> [Work to be completed]: Please retype every entry below, keeping it exactly the same.

———

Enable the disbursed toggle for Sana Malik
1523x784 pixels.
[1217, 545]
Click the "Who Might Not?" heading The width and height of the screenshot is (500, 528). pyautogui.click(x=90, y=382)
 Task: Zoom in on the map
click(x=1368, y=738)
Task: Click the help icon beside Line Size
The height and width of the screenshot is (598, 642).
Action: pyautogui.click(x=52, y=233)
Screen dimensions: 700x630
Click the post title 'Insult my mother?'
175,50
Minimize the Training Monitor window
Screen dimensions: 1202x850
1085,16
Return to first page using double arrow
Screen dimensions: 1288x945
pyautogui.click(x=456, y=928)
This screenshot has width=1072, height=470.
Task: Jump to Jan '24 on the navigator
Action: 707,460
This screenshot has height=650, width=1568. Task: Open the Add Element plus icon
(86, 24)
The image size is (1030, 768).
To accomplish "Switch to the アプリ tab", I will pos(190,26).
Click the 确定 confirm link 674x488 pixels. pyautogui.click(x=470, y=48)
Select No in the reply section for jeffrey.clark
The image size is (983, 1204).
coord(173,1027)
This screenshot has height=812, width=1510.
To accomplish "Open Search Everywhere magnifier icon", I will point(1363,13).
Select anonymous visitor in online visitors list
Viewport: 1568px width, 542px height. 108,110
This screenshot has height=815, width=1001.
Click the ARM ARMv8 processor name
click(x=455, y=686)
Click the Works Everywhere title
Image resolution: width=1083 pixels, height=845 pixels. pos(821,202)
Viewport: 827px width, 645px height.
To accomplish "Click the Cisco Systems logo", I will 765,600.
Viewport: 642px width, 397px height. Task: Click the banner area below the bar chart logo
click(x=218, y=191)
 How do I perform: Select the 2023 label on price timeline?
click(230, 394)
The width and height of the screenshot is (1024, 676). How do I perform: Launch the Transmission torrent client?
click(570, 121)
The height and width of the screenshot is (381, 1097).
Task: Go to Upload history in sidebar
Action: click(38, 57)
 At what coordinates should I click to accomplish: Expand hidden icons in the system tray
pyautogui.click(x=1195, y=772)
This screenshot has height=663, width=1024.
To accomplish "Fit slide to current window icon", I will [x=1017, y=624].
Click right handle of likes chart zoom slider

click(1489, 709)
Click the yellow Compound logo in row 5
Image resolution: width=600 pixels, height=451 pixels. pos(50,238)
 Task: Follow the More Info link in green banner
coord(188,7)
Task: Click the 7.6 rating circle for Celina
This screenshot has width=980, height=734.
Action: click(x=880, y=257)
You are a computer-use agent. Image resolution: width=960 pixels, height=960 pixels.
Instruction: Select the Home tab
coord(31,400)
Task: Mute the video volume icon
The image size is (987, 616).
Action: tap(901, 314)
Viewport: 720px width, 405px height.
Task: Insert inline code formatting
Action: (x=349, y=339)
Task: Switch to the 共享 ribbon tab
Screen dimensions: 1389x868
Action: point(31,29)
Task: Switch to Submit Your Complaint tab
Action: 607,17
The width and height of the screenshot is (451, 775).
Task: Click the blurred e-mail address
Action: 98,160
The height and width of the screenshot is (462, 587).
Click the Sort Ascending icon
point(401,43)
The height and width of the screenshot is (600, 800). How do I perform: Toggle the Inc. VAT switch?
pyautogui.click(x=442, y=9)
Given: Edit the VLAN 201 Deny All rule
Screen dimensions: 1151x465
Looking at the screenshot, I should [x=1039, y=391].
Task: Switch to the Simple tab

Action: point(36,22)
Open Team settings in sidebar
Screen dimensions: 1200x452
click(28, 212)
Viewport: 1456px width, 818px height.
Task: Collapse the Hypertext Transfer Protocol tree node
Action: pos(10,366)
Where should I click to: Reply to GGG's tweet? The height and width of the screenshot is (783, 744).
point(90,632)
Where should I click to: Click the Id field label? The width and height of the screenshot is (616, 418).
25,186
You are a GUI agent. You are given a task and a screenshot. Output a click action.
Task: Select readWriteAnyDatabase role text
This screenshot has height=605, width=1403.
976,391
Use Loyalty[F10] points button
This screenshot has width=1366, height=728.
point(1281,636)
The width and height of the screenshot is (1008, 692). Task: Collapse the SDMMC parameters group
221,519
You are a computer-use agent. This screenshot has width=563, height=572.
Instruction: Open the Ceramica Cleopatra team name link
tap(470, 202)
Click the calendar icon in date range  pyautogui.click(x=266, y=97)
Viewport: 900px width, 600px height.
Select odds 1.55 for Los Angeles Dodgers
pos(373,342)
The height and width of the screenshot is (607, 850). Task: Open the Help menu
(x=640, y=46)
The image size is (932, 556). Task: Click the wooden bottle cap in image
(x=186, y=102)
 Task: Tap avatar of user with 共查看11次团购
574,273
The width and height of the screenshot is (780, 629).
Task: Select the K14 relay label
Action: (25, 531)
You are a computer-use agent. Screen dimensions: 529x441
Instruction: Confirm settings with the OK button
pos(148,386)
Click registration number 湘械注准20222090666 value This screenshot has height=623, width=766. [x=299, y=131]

———

> [Answer box]:
Enable the disbursed toggle for Sana Malik
1523x784 pixels.
[1217, 545]
Click the "Who Might Not?" heading The width and height of the screenshot is (500, 528). pyautogui.click(x=90, y=382)
 Task: Zoom in on the map
click(x=1368, y=738)
Task: Click the help icon beside Line Size
The height and width of the screenshot is (598, 642).
Action: pyautogui.click(x=52, y=233)
Screen dimensions: 700x630
Click the post title 'Insult my mother?'
175,50
Minimize the Training Monitor window
Screen dimensions: 1202x850
1085,16
Return to first page using double arrow
Screen dimensions: 1288x945
pyautogui.click(x=456, y=928)
This screenshot has width=1072, height=470.
Task: Jump to Jan '24 on the navigator
Action: 707,460
This screenshot has height=650, width=1568. Task: Open the Add Element plus icon
(86, 24)
The image size is (1030, 768).
To accomplish "Switch to the アプリ tab", I will pos(190,26).
Click the 确定 confirm link 674x488 pixels. pyautogui.click(x=470, y=48)
Select No in the reply section for jeffrey.clark
The image size is (983, 1204).
coord(173,1027)
This screenshot has height=812, width=1510.
To accomplish "Open Search Everywhere magnifier icon", I will point(1363,13).
Select anonymous visitor in online visitors list
Viewport: 1568px width, 542px height. 108,110
This screenshot has height=815, width=1001.
Click the ARM ARMv8 processor name
click(x=455, y=686)
Click the Works Everywhere title
Image resolution: width=1083 pixels, height=845 pixels. pos(821,202)
Viewport: 827px width, 645px height.
To accomplish "Click the Cisco Systems logo", I will 765,600.
Viewport: 642px width, 397px height. Task: Click the banner area below the bar chart logo
click(x=218, y=191)
 How do I perform: Select the 2023 label on price timeline?
click(230, 394)
The width and height of the screenshot is (1024, 676). How do I perform: Launch the Transmission torrent client?
click(570, 121)
The height and width of the screenshot is (381, 1097).
Task: Go to Upload history in sidebar
Action: click(38, 57)
 At what coordinates should I click to accomplish: Expand hidden icons in the system tray
pyautogui.click(x=1195, y=772)
This screenshot has height=663, width=1024.
To accomplish "Fit slide to current window icon", I will [x=1017, y=624].
Click right handle of likes chart zoom slider

click(1489, 709)
Click the yellow Compound logo in row 5
Image resolution: width=600 pixels, height=451 pixels. pos(50,238)
 Task: Follow the More Info link in green banner
coord(188,7)
Task: Click the 7.6 rating circle for Celina
This screenshot has width=980, height=734.
Action: click(x=880, y=257)
You are a computer-use agent. Image resolution: width=960 pixels, height=960 pixels.
Instruction: Select the Home tab
coord(31,400)
Task: Mute the video volume icon
The image size is (987, 616).
Action: tap(901, 314)
Viewport: 720px width, 405px height.
Task: Insert inline code formatting
Action: (x=349, y=339)
Task: Switch to the 共享 ribbon tab
Screen dimensions: 1389x868
Action: point(31,29)
Task: Switch to Submit Your Complaint tab
Action: 607,17
The width and height of the screenshot is (451, 775).
Task: Click the blurred e-mail address
Action: 98,160
The height and width of the screenshot is (462, 587).
Click the Sort Ascending icon
point(401,43)
The height and width of the screenshot is (600, 800). How do I perform: Toggle the Inc. VAT switch?
pyautogui.click(x=442, y=9)
Given: Edit the VLAN 201 Deny All rule
Screen dimensions: 1151x465
Looking at the screenshot, I should [x=1039, y=391].
Task: Switch to the Simple tab

Action: point(36,22)
Open Team settings in sidebar
Screen dimensions: 1200x452
click(28, 212)
Viewport: 1456px width, 818px height.
Task: Collapse the Hypertext Transfer Protocol tree node
Action: pos(10,366)
Where should I click to: Reply to GGG's tweet? The height and width of the screenshot is (783, 744).
point(90,632)
Where should I click to: Click the Id field label? The width and height of the screenshot is (616, 418).
25,186
You are a GUI agent. You are given a task and a screenshot. Output a click action.
Task: Select readWriteAnyDatabase role text
This screenshot has height=605, width=1403.
976,391
Use Loyalty[F10] points button
This screenshot has width=1366, height=728.
point(1281,636)
The width and height of the screenshot is (1008, 692). Task: Collapse the SDMMC parameters group
221,519
You are a computer-use agent. This screenshot has width=563, height=572.
Instruction: Open the Ceramica Cleopatra team name link
tap(470, 202)
Click the calendar icon in date range  pyautogui.click(x=266, y=97)
Viewport: 900px width, 600px height.
Select odds 1.55 for Los Angeles Dodgers
pos(373,342)
The height and width of the screenshot is (607, 850). Task: Open the Help menu
(x=640, y=46)
The image size is (932, 556). Task: Click the wooden bottle cap in image
(x=186, y=102)
 Task: Tap avatar of user with 共查看11次团购
574,273
The width and height of the screenshot is (780, 629).
Task: Select the K14 relay label
Action: (25, 531)
You are a computer-use agent. Screen dimensions: 529x441
Instruction: Confirm settings with the OK button
pos(148,386)
Click registration number 湘械注准20222090666 value This screenshot has height=623, width=766. [x=299, y=131]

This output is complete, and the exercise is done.